Environmentalism and Catholicism: Do They Mix?

Isn’t environmentalism just a progressive fad? Aren’t the threats overblown? Didn’t Pope Francis just jump on this socio-political bandwagon? The answer to all these questions is “no.” But they are reasonable questions. There are a lot of different ideas about and motivations for caring for the environment; some of them are not compatible with the Faith.

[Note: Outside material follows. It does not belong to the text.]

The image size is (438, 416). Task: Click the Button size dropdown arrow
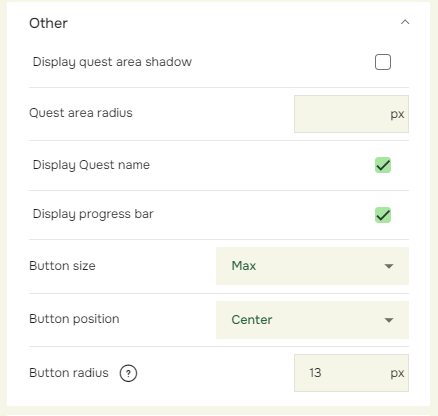(x=389, y=266)
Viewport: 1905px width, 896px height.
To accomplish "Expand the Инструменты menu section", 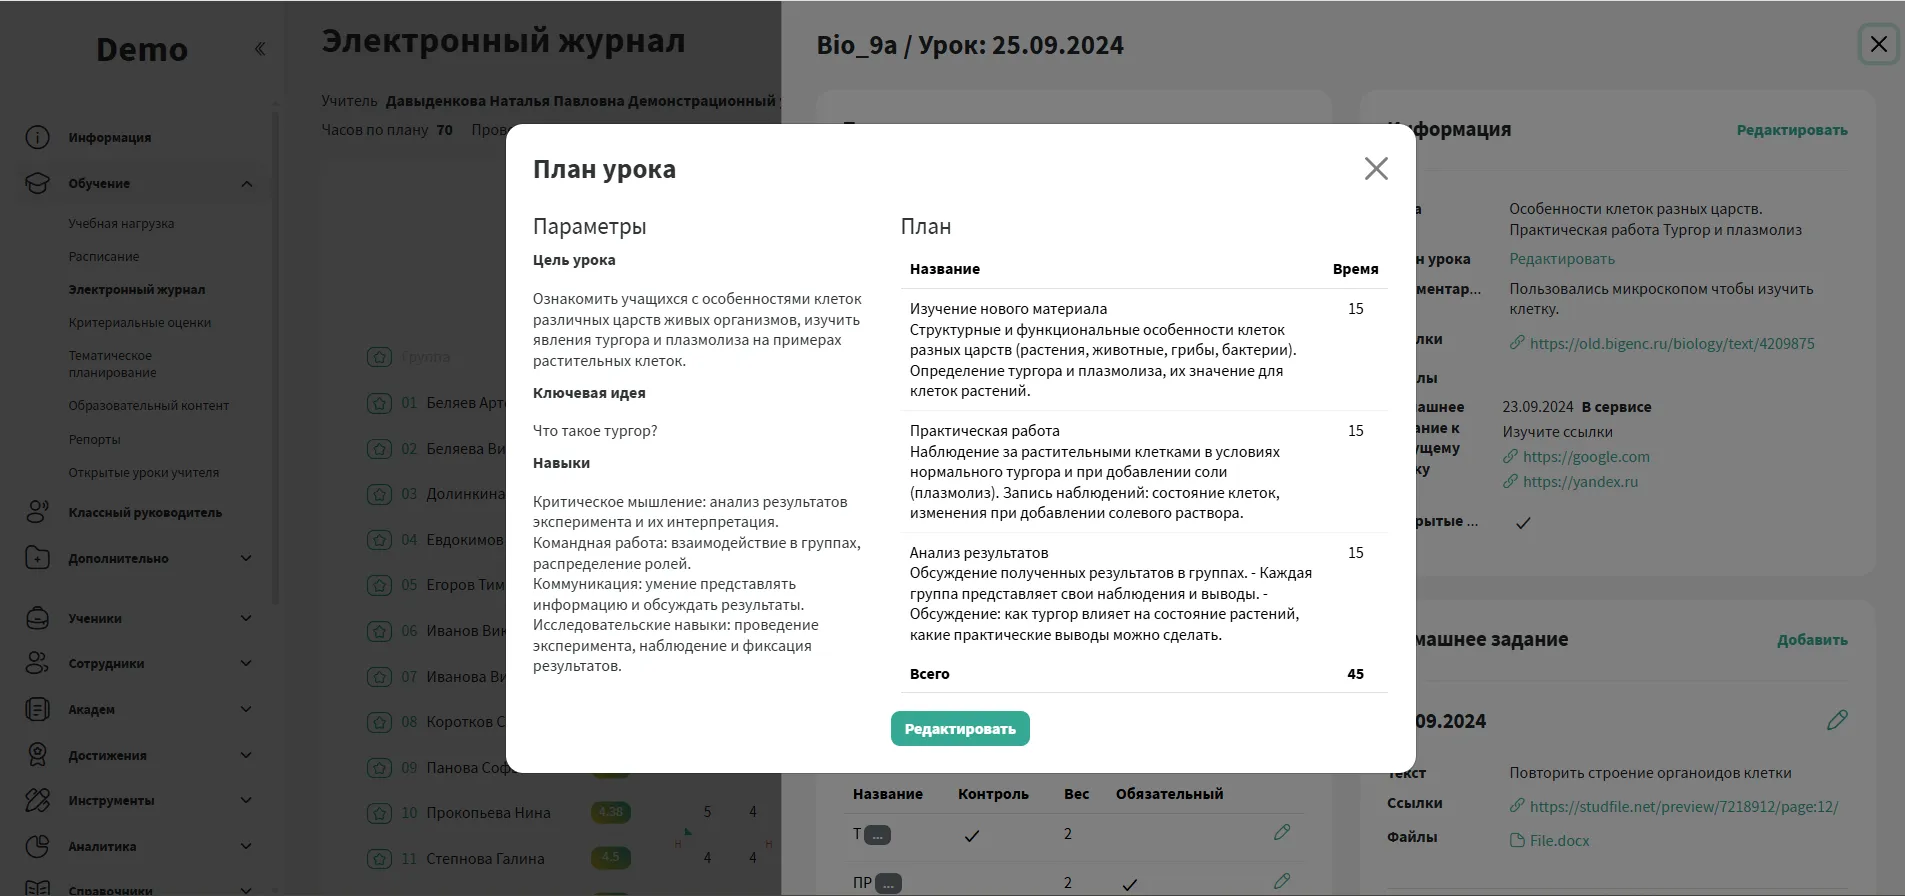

Sometimes environmentalists do overstate things. And, certainly, Francis gave a prominence to concern for the environment by writing an entire encyclical on it – though it is worth noting that both Saint John Paul II and Benedict XVI had addressed the issue in detail in their own writings. As early as 1987, St. John Paul devoted a section in his encyclical Sollicitudo Rei Socialis to “respect for the beings which constitute the natural order,” insisting that we “cannot use with impunity” any part of God’s creation and that we “must take into account the nature of each being and of its mutual connection within an ordered system” (34). He went on to write an entire letter on the topic. As for Benedict, he was dubbed “the Green Pope” due to his attentiveness to ecology, flowing forth from his love for his native Bavaria. I note some of his writings below.

Underneath these questions lies a more fundamental one: What does the environment have to do with the Catholic faith?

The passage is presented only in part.